The same dynamic is emerging in physical products. Once it becomes as easy for a small group to produce products as it is to shoot a video on an iPhone or record audio to create digital content, Anthony predicts we'll see that same revolution extend from the digital product space into the physical product space.
This shift will force larger companies to adapt as smaller companies with these tools will become more nimble and, as a result, more competitive. According to Anthony, because of AI-driven sourcing, “[smaller companies] are going to push out faster products. They're going to be a lot more competitive than the large brands are able to, and that will force the hand of these larger brands to compete.”
Solving Some of Sourcings Biggest Challenges
One of the most persistent challenges in sourcing is getting product specifications right from the start. This has traditionally been one of the more manual aspects of the process that can generate a lot of time-consuming back and forth with suppliers. But having a well-structured product spec from the get-go eliminates a lot of pain (and wasted time and money) on all sides.
This is also a pain point for suppliers who, “if they receive an incomplete product spec or something that doesn't really make sense, there's all this back and forth that happens,” explained Anthony.
Cavela's AI addresses this challenge across four key areas:
- Flagging missing elements in a spec
- Identifying ambiguities, contradictions, or vague language
- Benchmarking against industry norms and standards
- Cross-checking for compliance with internal and external policies/regulations
Again, this system works in both directions.

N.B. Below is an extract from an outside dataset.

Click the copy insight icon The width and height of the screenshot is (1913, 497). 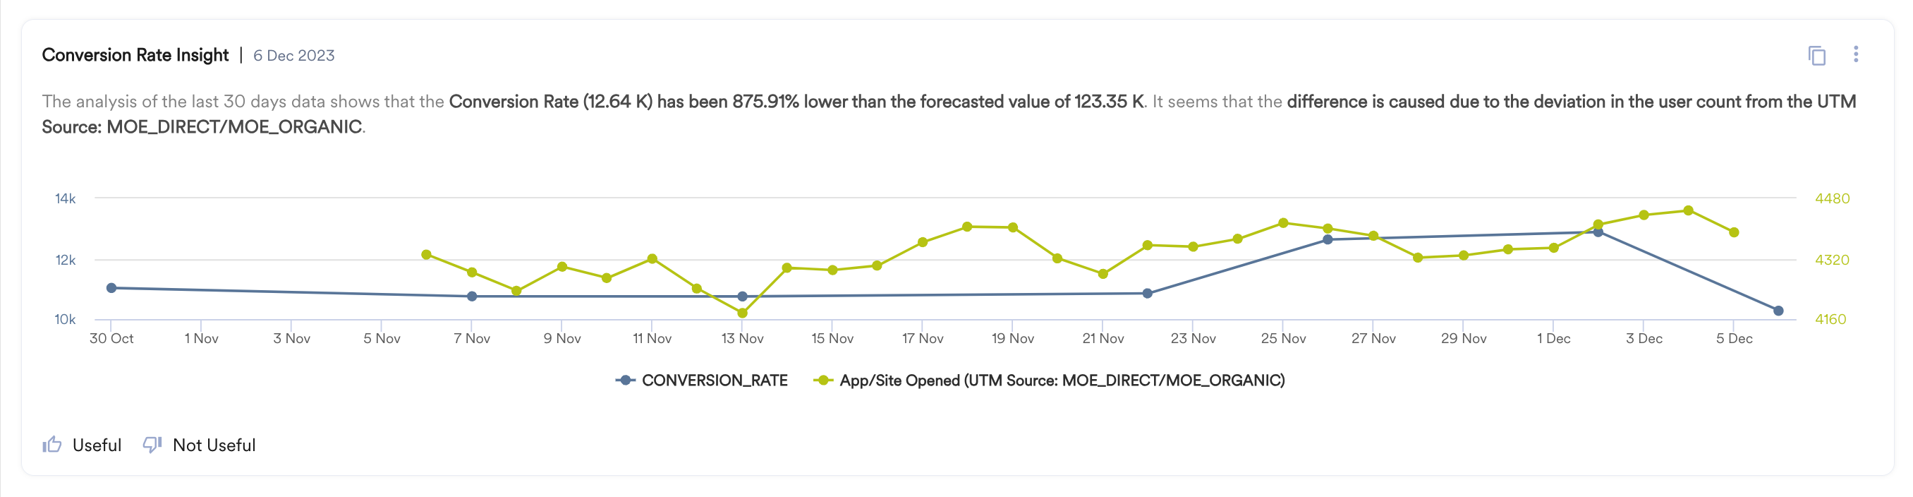pos(1816,56)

“We apply this tooling to both what we are sending out to suppliers and what we're receiving from suppliers. So we can double-check that everything is in accordance with what both the brand wants and what the supplier wants.”
A New Era in Global Sourcing
AI and efficiency gains go hand-in-hand, but Anthony believes that AI-enabled sourcing is a catalyst for broader competitive changes beyond efficiency that will reshape how physical products compete in the marketplace.
According to this view, what has started as a resource constraint solution for smaller companies will eventually become a competitive necessity for everyone. The question isn't whether large enterprises will adopt AI-enabled sourcing, but when the competitive pressure will make it impossible to ignore.
When this happens, the future of global sourcing could look nothing like its past.